Lecture 19 - HotFuzz: Discovering Algorithmic Denial-of-Service Vulnerabilities Through Guided Micro-Fuzzing
Background
Algorithmic complexity vulnerabilities DoS on the cheap Example:
- My server can process 10k requests/sec before crashing
- Hence, attacker cost is: 10k requests/sec
- What if I could create a request that takes 1,000x longer to process than any other request?
- You can do a DoS with fewer requests/second
Why is it hard to defend against these kinds of attacks?
- How do you differentiate between legitimate requests and those that are targeted attacks
- But: How do you compare the requests to identify if you are being potentially attacked at any given moment?
- Traffic looks like:
- Steady state: 5 req/sec
- All of sudden: 15k req/sec
- But with algorithmic complexity:
- Steady state: 5 req/sec
- Attack: 5 req/sec
- Traffic looks like:
- What are the characteristics of inputs that are exploiting algorithmic complexity vulnerabilities?
- (These might also be valid inputs that find performance bugs)
- Timing?
- But: How do you compare the requests to identify if you are being potentially attacked at any given moment?
- “Classic” examples for algorithmic DoS: Execution time that is super-linear to the size of the input
<?xml version="1.0"?>
<!DOCTYPE lolz [
<!ENTITY lol "lol">
<!ELEMENT lolz (#PCDATA)>
<!ENTITY lol1 "&lol;&lol;&lol;&lol;&lol;&lol;&lol;&lol;&lol;&lol;">
<!ENTITY lol2 "&lol1;&lol1;&lol1;&lol1;&lol1;&lol1;&lol1;&lol1;&lol1;&lol1;">
<!ENTITY lol3 "&lol2;&lol2;&lol2;&lol2;&lol2;&lol2;&lol2;&lol2;&lol2;&lol2;">
<!ENTITY lol4 "&lol3;&lol3;&lol3;&lol3;&lol3;&lol3;&lol3;&lol3;&lol3;&lol3;">
<!ENTITY lol5 "&lol4;&lol4;&lol4;&lol4;&lol4;&lol4;&lol4;&lol4;&lol4;&lol4;">
<!ENTITY lol6 "&lol5;&lol5;&lol5;&lol5;&lol5;&lol5;&lol5;&lol5;&lol5;&lol5;">
<!ENTITY lol7 "&lol6;&lol6;&lol6;&lol6;&lol6;&lol6;&lol6;&lol6;&lol6;&lol6;">
<!ENTITY lol8 "&lol7;&lol7;&lol7;&lol7;&lol7;&lol7;&lol7;&lol7;&lol7;&lol7;">
<!ENTITY lol9 "&lol8;&lol8;&lol8;&lol8;&lol8;&lol8;&lol8;&lol8;&lol8;&lol8;">
]>
<lolz>&lol9;</lolz>
DARPA STAC
- Space Time And Complexity Vulnerability Project
- Other fuzzers that find AC vulnerabilities:
- Number of executed bytecode instructions -> proxy for runtime
- Dynamic approaches for approximating complexity - O(n…)
- “Ground truth dataset”
What is the big problem that HotFuzz is solving?
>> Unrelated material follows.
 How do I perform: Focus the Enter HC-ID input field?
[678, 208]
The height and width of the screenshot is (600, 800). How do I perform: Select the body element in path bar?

- Oracle problem: Existing fuzzers use an oracle of “program must crash” or a sanitizer fake-crashes the program
- “Hard to get broad code coverage”
- Micro-fuzzing vs API fuzzing?
- Problem with existing API fuzzing work: “Developers need to write harnesses”
- Q: Why do those existing techniques require harnesses?
- You might randomly violate preconditions, which will result in generate some call that could never actually happen in practice
- Q: Does micro fuzzing solve that problem? No - can get false positives
- “Determining whether an adversary can transform these test cases into working AC exploits on victim programs is outside the scope of this work”
- Micro-fuzzing vs API fuzzing?
What is the solution?
Q: What does HotFuzz use as an oracle to determine that there is an AC vulnerability?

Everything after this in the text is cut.